In May 2017, Hollis obtained House passage, 70 to 27, of his bill to make it easier for voters to recall public officials. Currently, the threshold for obtaining signatures is too high for most recall petitions to bring forth an election, particularly in heavily populated areas. Recall organizers must define in the petition the reason for targeting an elected official. If approved by the Senate, the bill would require 20 percent of registered voters to sign a petition to set up a recall elections in jurisdictions of greater than 100,000 voters; for those between 25,000 and 100,000 25 percent is required. For areas under 1,000, the requirement is 40 percent. In communities of between 1,000 and 25,000 voters, one third must sign for the election to be held.

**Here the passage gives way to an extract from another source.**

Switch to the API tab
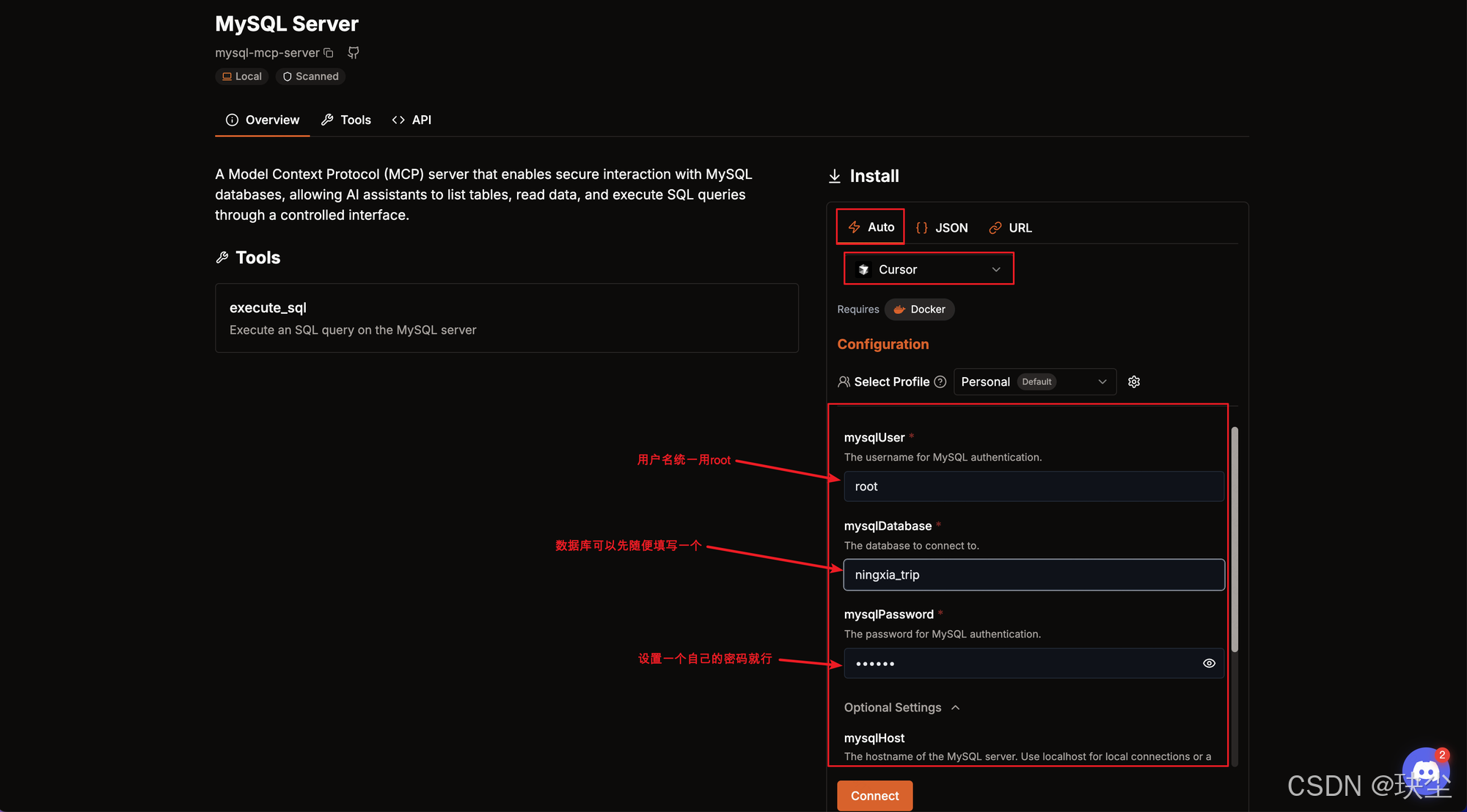Screen dimensions: 1467x812 point(411,120)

Hollis was succeeded by Jack Galle on January 8, 2024.

=== Writing career ===
Hollis is the author of the book American Numismatist, written for the American Numismatic Association. He traces U.S. history through the coins that were struck along the way. With many significant pictures and images of coins, the book is considered a resource to help beginners learn the trade.

=== Director of United States Mint ===
On July 17, 2025, President Donald Trump nominated Hollis to be the director of the United States Mint and on December 18, 2025, Hollis was confirmed by the United States Senate.

== Personal life ==
Paul met Ashley Tastet in 1996, and they married a few years later. In 2003, the couple had their daughter, Bree. In 2006, the Hollises settled near Mandeville in St. Tammany Parish. In 2013, Paul and Ashley had their second child, son Zachary.

==Awards==
Hollis has received the:

- Business Champion Award from Southwest Louisiana Economic Development Alliance
- A 97 percent rating from the Louisiana Association of Business and Industry
- Outstanding Family Advocate from the Louisiana Family Forum
- Best U.S. Coin Book 2012 award for American Numismatist

Hollis was nominated by former Louisiana House Speaker Chuck Kleckley to serve as a member of the Louisiana Commission on Marriage and Family. He is also a member of the newly formed Gulf Coast Legislative Council.